- [Activity]: When you reach the line containing "You are a computer-use" in the records below, start copying exactly, and stop once you have copied the line containing "Instruction: Click the 受注残一覧 sidebar button".

- [Records shown]:
◆ ◆ ◆
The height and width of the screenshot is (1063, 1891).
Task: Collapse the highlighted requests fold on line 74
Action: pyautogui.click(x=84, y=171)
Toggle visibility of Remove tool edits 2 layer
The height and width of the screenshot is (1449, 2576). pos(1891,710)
◆ ◆ ◆
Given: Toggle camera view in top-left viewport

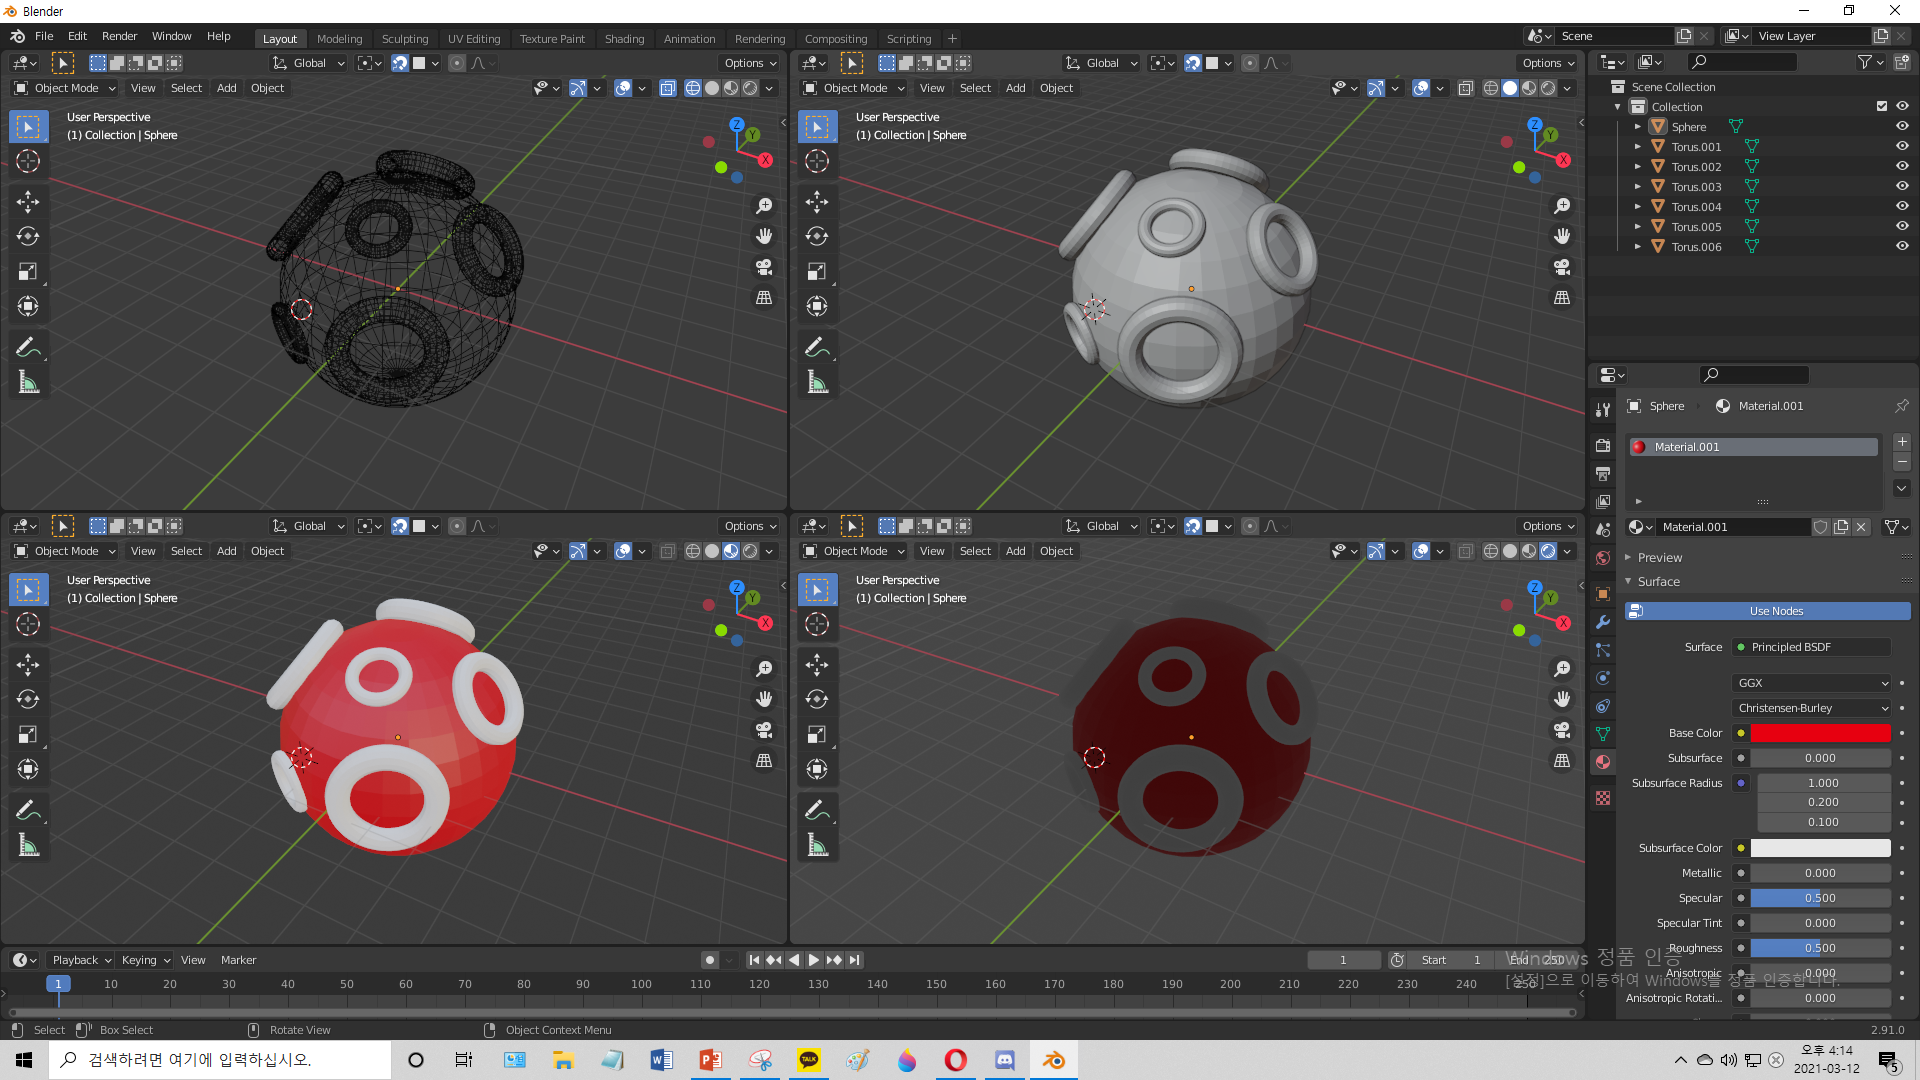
◆ ◆ ◆
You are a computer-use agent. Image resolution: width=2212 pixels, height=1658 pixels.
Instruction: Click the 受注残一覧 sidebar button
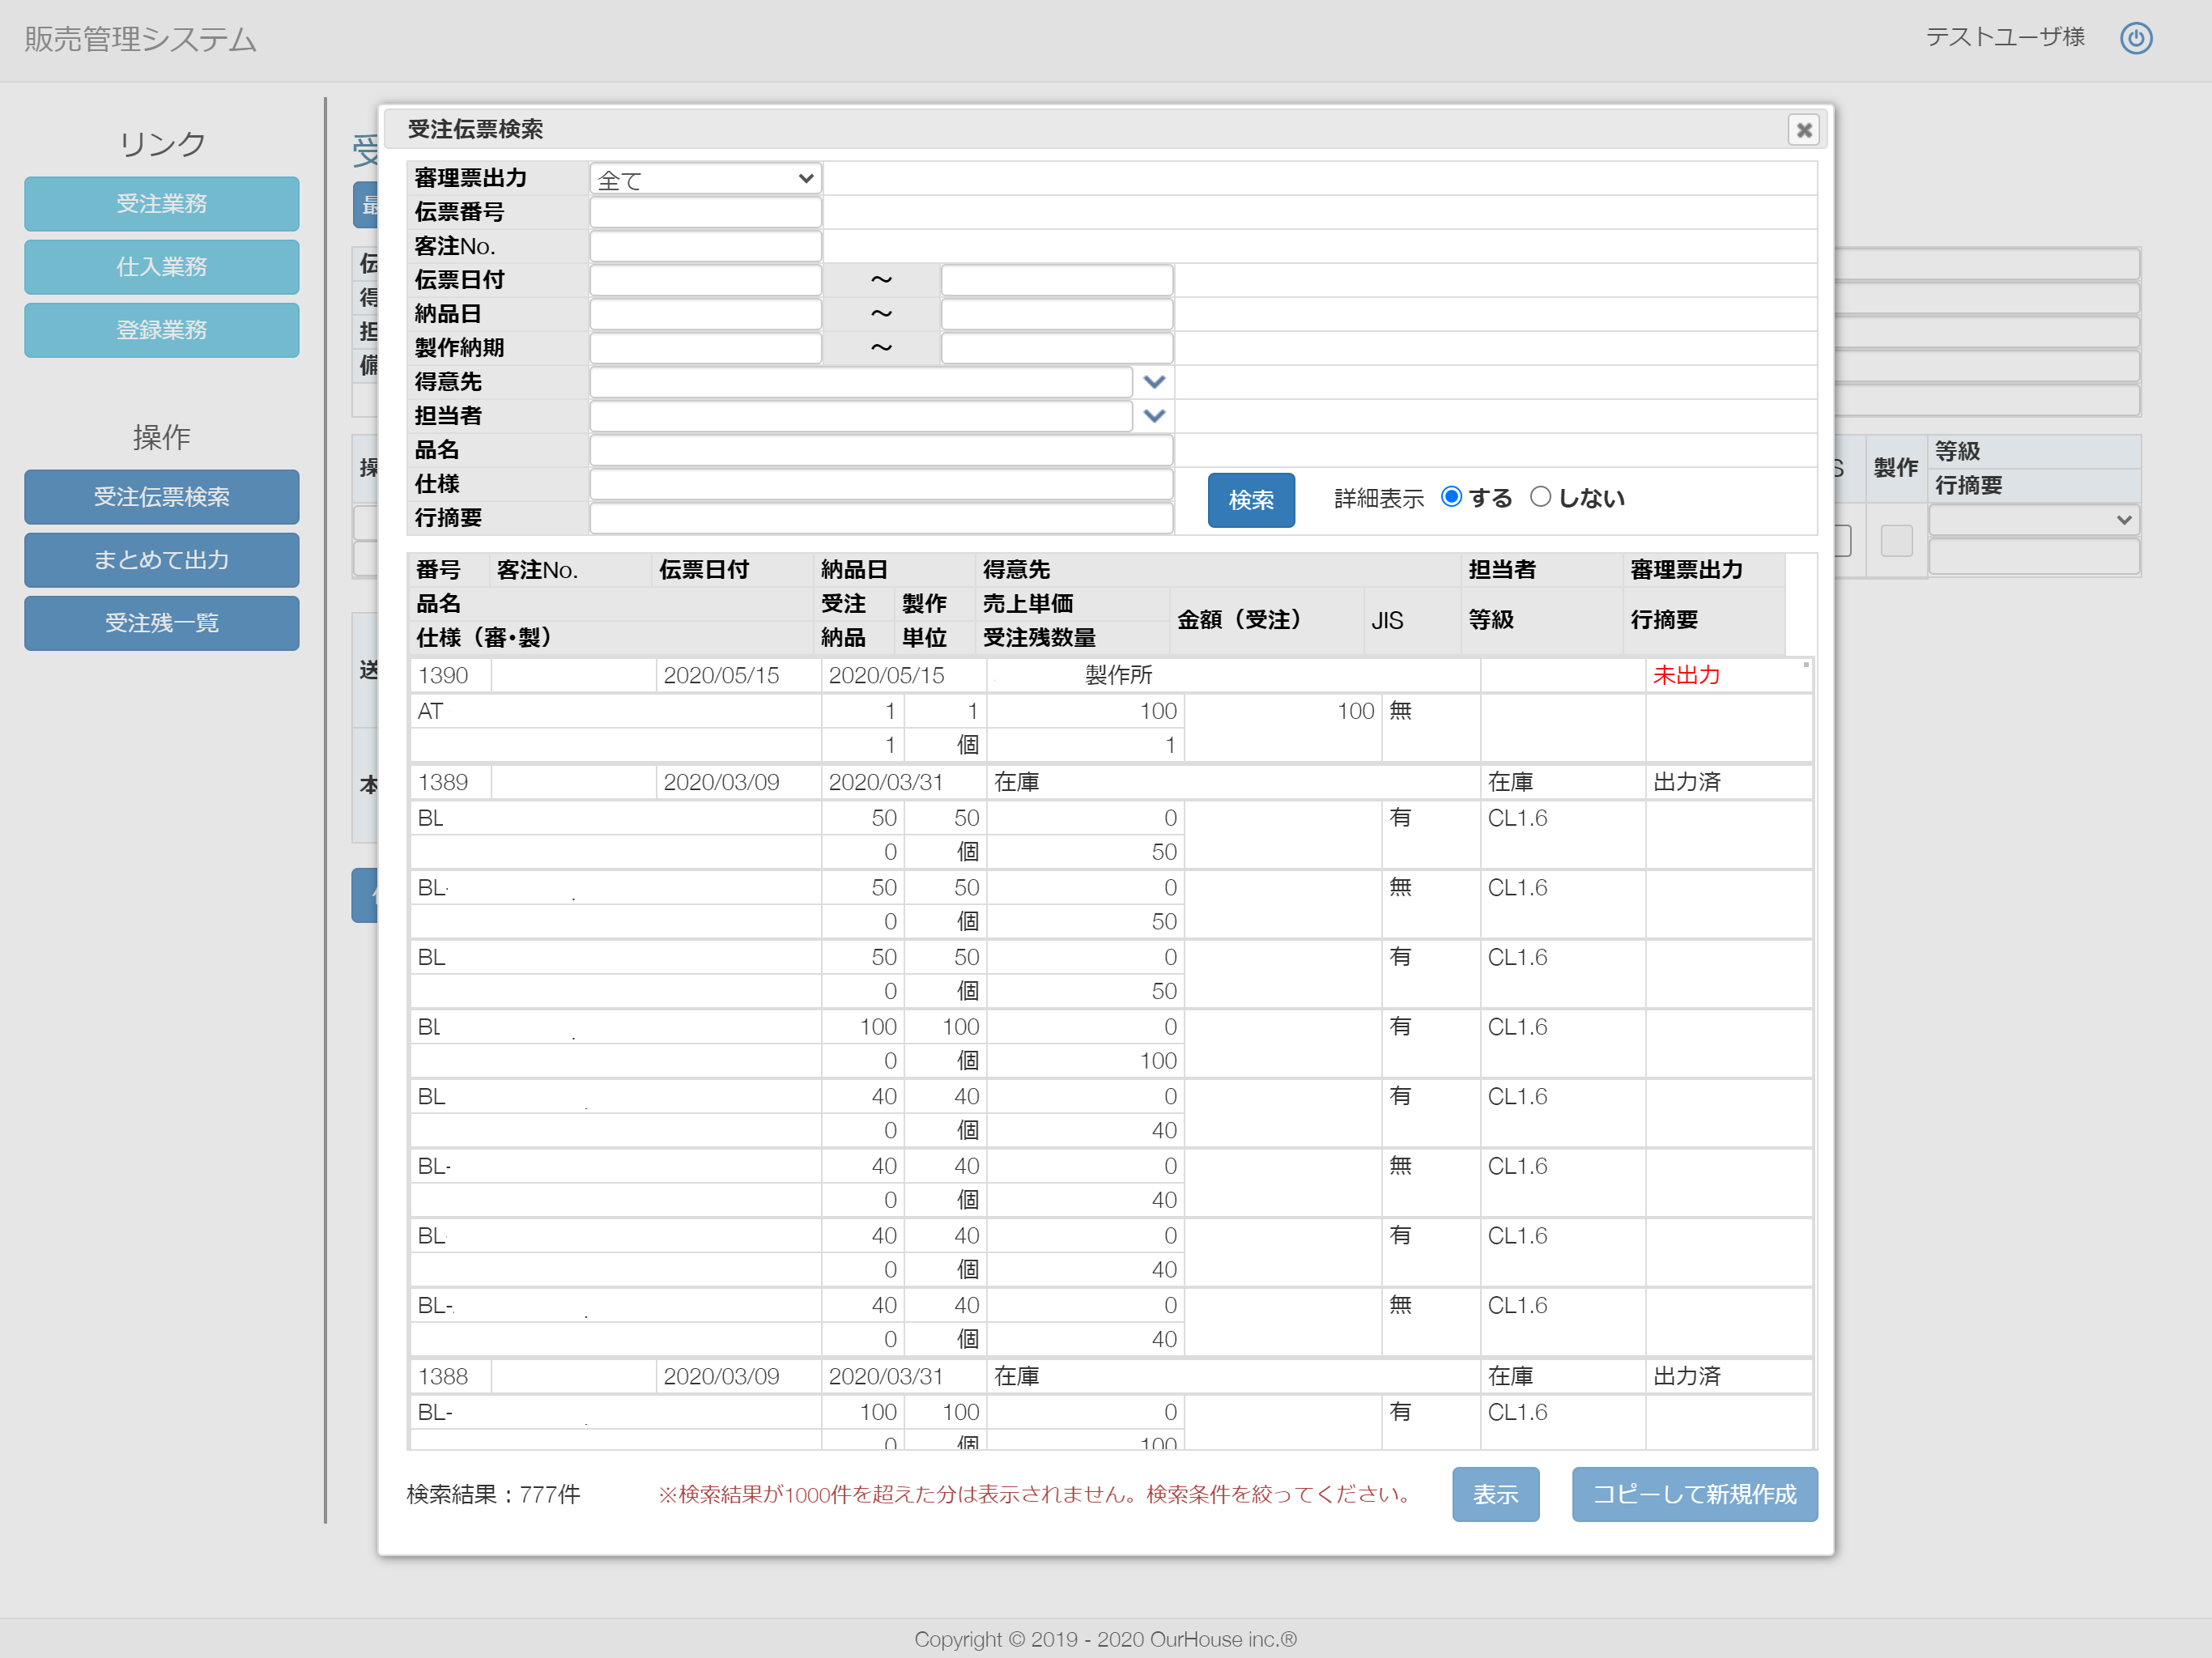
◆ ◆ ◆
- [Answer for the task]:
You are a computer-use agent. Image resolution: width=2212 pixels, height=1658 pixels.
Instruction: Click the 受注残一覧 sidebar button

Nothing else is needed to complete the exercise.